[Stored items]
== Segment start ==
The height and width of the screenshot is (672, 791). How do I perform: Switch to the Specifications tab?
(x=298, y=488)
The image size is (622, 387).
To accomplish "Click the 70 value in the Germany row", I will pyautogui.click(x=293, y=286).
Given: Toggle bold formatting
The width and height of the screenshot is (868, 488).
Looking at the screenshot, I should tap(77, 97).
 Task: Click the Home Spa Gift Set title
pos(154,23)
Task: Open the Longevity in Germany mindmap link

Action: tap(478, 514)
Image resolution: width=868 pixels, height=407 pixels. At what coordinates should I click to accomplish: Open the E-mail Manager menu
== Segment end ==
TASK STATEMENT — The required output is every line from the one with "The image size is (622, 387)." to the final line of the entries, repeated exactly and with nothing else.

RESULT OF THE TASK —
The image size is (622, 387).
To accomplish "Click the 70 value in the Germany row", I will pyautogui.click(x=293, y=286).
Given: Toggle bold formatting
The width and height of the screenshot is (868, 488).
Looking at the screenshot, I should tap(77, 97).
 Task: Click the Home Spa Gift Set title
pos(154,23)
Task: Open the Longevity in Germany mindmap link

Action: tap(478, 514)
Image resolution: width=868 pixels, height=407 pixels. At what coordinates should I click to accomplish: Open the E-mail Manager menu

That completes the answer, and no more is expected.